STRENGTHENING HEALTH SYSTEMS TO REDUCE MATERNAL MORTALITY AND MORBIDITY IN SIMIYU REGION
A new partnership has been established between KOICA and the United Nations Population Fund (UNFPA) to initiate a Reproductive Maternal, Neonatal and Child Health (RMNCH) project titled “Strengthening Health Systems to Reduce Maternal Mortality and Morbidity” in the region of Simiyu with support and funding from KOICA (2017-2018, USD 5 million).
The 2-year project aims to improve access to equitable, acceptable, and affordable quality Reproductive Maternal, Neonatal and Child Health (RMNCH) services, including emergency obstetric and newborn care (EmONC) and Adolescent Friendly Reproductive Health Services (AFRHS) in Simiyu region. Simiyu region faces critical challenges in health indicators with the lowest national percentage of facility deliveries, double the national rate of institutional maternal deaths, and the lowest skilled birth attendance and high teen pregnancies.

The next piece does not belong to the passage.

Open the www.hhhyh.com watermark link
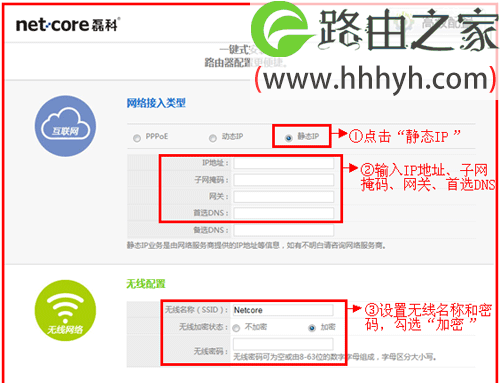500x383 pixels. (376, 79)
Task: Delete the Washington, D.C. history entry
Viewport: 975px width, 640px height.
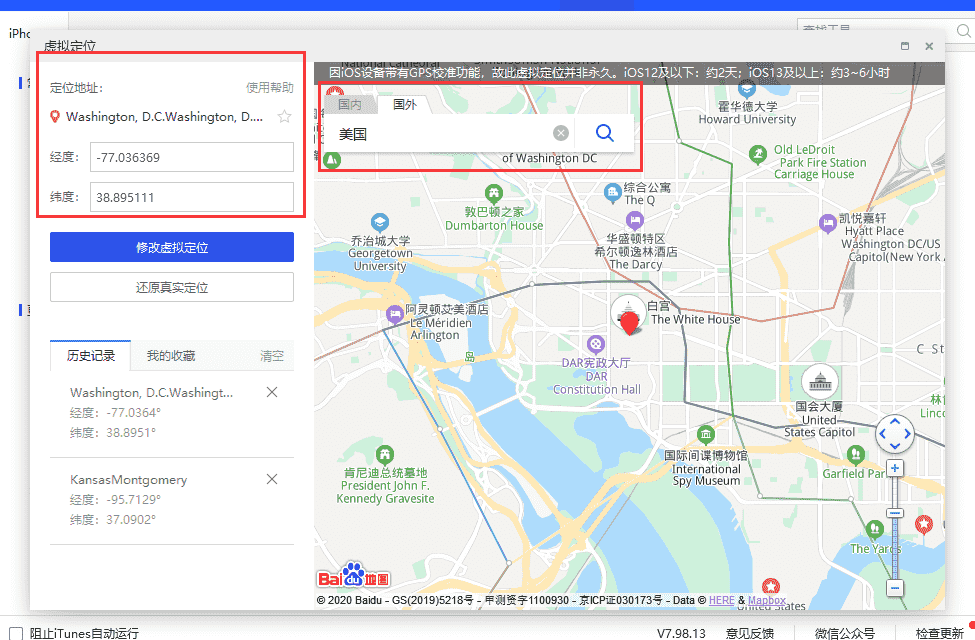Action: [x=272, y=392]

This project to officially start in 2017 will address some of the key challenges in Maternal, Newborn and Child Health in line with national priorities stipulated in the National Vision 2025, the National Five-Year Development Plan (2015-2020) operationalized through the national Health Sector Strategic Plan IV (2015-2020), and the RMNCH Road Map Strategic Plan (2016- 2020).
THE HEALTH BASKET FUND
The Health Basket is a funding mechanism initiated in 1999 as part of the Government of Tanzania’s decision to pursue a sector wide approach (SWAp) in the health sector. The basket is funded by a number of Development Partners Group Tanzania (DPG-TZ) that pools un-earmarked resources to support the implementation of the Health Sector Strategic Plan IV (2015-2020).
In 2016, KOICA reached one of its milestones by joining the Health Basket Fund (HBF). KOICA contributed to the HBF for the 2016/17 Government fiscal year, which is guided by the Health Basket Memorandum of Understanding (2015-2020) and is funded by World bank, Canada, Denmark, Ireland, Switzerland, , and UNICEF.
The Health Basket Fund currently supports all 184 districts of Tanzania mainland using a specific allocation formula that takes into consideration local needs, equity , the population of the district and area of coverage. This model has significant benefits, including a more efficient and effective use of aid resources, greater flexibility in financing activities, maximization of coordination of activities within the sector, and greater ease in aligning with the Government’s public financial and economic management.